Wound from the Mouth of a Wound
“A densely packed treasure trove of verse. Bodies rise up here as sites of gender, trauma, ability, and violence. A gut punch you won’t soon shake off, this is one of 2020’s absolute best releases.” —BUSTLE
Winner of the 2022 Kate Tufts Discovery Award
A New York Times Book Review “New & Noteworthy Poetry Collection”
A Minnesota Book Award Finalist in Poetry
A CLMP Firecracker Award Finalist in Poetry
A Bustle Best Book of 2020
A Refinery29 Best New Book of Fall 2020
An NBC Out “Best LGBTQ Book to Gift This Holiday Season”

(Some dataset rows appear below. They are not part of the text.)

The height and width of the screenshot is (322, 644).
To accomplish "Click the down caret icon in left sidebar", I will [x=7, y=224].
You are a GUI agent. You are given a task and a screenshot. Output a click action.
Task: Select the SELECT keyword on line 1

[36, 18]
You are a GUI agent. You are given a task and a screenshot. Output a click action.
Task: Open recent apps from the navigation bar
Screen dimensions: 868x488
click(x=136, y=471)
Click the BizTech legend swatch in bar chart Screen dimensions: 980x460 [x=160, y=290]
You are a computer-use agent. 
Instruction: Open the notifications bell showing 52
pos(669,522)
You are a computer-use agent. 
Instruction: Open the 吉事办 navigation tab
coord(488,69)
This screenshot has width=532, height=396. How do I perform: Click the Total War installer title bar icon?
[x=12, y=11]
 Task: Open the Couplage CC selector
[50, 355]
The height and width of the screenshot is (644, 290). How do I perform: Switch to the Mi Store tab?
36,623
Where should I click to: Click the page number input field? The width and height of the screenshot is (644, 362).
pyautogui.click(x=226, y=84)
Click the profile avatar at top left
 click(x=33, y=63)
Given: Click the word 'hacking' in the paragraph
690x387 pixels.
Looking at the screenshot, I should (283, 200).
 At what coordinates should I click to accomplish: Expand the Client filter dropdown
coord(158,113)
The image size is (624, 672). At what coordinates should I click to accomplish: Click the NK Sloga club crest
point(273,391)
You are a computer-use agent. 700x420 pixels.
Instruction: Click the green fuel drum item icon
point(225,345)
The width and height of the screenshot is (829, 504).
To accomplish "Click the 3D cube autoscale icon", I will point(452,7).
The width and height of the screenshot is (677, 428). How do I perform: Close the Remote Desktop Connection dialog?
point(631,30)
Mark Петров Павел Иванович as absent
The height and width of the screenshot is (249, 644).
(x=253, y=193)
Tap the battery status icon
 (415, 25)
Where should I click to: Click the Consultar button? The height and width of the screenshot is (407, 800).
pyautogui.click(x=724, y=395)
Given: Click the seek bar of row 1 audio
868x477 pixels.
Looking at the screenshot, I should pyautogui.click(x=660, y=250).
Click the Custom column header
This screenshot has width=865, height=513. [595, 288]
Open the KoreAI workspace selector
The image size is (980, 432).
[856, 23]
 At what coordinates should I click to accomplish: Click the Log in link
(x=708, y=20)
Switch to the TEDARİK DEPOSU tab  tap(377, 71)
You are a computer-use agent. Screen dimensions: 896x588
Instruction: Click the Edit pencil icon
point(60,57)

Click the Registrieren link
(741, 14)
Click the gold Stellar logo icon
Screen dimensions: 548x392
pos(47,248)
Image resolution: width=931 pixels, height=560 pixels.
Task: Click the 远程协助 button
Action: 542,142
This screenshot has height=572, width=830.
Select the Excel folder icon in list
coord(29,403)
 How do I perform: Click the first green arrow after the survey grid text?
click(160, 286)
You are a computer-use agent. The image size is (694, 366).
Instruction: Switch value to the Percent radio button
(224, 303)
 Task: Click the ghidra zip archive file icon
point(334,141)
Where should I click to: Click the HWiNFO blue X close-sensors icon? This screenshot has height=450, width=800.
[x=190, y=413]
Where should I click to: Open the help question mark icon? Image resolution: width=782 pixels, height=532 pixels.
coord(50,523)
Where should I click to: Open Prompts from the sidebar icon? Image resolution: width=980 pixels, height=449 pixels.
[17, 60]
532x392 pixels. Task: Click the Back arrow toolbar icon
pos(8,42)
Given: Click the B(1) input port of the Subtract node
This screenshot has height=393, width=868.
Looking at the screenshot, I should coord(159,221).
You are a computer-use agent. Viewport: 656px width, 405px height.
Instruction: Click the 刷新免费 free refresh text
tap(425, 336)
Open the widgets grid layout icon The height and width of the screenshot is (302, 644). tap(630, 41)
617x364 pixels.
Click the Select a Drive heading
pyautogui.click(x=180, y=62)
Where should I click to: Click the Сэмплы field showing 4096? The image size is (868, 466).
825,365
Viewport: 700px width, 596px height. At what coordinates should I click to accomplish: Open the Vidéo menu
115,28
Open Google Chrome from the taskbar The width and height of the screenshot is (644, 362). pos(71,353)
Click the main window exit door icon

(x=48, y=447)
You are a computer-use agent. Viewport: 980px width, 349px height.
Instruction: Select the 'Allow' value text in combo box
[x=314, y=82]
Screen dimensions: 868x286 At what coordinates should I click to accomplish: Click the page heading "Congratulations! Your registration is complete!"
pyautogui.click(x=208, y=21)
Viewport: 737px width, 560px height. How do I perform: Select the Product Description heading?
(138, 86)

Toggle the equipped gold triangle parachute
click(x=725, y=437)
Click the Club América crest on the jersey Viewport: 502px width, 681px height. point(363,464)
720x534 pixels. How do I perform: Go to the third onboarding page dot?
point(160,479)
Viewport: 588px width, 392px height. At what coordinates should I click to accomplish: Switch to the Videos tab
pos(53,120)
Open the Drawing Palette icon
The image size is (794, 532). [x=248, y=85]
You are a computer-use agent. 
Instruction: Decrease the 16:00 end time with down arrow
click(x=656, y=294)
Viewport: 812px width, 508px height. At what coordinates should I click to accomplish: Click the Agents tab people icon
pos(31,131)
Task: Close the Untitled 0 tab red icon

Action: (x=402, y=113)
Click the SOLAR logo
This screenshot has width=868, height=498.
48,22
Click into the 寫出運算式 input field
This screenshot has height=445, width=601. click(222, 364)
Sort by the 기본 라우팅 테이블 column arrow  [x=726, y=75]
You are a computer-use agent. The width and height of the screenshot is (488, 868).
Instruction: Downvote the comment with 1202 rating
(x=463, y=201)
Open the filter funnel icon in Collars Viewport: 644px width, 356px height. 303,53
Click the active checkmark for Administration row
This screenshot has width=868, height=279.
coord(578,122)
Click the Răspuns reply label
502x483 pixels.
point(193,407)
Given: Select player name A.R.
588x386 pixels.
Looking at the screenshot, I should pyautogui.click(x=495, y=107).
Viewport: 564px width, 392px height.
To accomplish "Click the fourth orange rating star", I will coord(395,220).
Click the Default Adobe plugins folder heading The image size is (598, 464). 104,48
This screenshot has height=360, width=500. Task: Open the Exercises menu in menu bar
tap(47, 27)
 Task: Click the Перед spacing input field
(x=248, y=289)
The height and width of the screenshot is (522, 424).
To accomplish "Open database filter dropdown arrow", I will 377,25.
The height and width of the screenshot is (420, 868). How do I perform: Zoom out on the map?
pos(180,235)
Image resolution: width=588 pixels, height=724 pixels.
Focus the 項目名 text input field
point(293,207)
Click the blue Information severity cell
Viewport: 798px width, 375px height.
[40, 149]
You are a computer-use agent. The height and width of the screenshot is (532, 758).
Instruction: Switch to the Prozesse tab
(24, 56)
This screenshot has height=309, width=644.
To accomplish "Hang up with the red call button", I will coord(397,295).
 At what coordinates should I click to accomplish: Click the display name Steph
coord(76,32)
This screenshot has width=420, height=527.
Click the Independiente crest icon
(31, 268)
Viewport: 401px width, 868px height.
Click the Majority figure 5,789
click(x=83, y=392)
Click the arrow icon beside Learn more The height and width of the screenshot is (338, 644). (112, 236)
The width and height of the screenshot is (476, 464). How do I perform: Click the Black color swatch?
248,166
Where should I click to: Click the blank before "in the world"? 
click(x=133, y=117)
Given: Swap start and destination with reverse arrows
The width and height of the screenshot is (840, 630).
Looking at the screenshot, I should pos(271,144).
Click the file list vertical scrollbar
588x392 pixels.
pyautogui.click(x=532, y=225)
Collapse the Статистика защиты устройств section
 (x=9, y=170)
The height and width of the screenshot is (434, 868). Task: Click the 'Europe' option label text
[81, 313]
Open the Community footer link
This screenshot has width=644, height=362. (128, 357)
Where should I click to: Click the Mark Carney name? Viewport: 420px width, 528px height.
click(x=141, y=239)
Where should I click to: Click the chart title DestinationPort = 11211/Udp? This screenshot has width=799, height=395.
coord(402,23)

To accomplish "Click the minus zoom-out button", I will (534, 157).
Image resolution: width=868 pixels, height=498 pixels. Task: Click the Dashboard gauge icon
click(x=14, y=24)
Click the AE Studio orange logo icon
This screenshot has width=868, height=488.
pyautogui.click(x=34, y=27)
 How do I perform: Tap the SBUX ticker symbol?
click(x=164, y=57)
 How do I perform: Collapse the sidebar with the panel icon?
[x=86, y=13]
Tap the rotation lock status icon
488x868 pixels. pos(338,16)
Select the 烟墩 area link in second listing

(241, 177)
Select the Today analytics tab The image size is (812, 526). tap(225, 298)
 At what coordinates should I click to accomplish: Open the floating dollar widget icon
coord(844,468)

A Book Marks “Most Anticipated Poetry Collection of Fall/Winter 2020”
A Lambda “Most Anticipated LGBTQ Book of December 2020”
A Chicago Review of Books “Must-Read Book of December 2020”
“Some girls are not made,” torrin a. greathouse writes, “but spring from the dirt.” Guided by a devastatingly precise hand, Wound from the Mouth of a Wound—selected by Aimee Nezhukumatathil as the winner of the 2020 Ballard Spahr Prize for Poetry—challenges a canon that decides what shades of beauty deserve to live in a poem. greathouse celebrates “buckteeth & ulcer.” She odes the pulp of a bedsore. She argues that the vestigial is not devoid of meaning, and in kinetic and vigorous language, she honors bodies the world too often wants dead.
These poems ache, but they do not surrender. They bleed, but they spit the blood in our eyes. Their imagery pulses on the page, fractal and fluid, blooming in a medley of forms: broken essays, haibun born of erasure, a sonnet meant to be read in the mirror. greathouse’s poetry demands more of language and those who wield it. “I’m still learning not to let a stranger speak / me into a funeral.”
Concrete and evocative, Wound from the Mouth of a Wound is a testament to persistence, even when the body is not allowed to thrive. greathouse—elegant, vicious, “a one-girl armageddon” draped in crushed velvet—teaches us that fragility is not synonymous with flaw.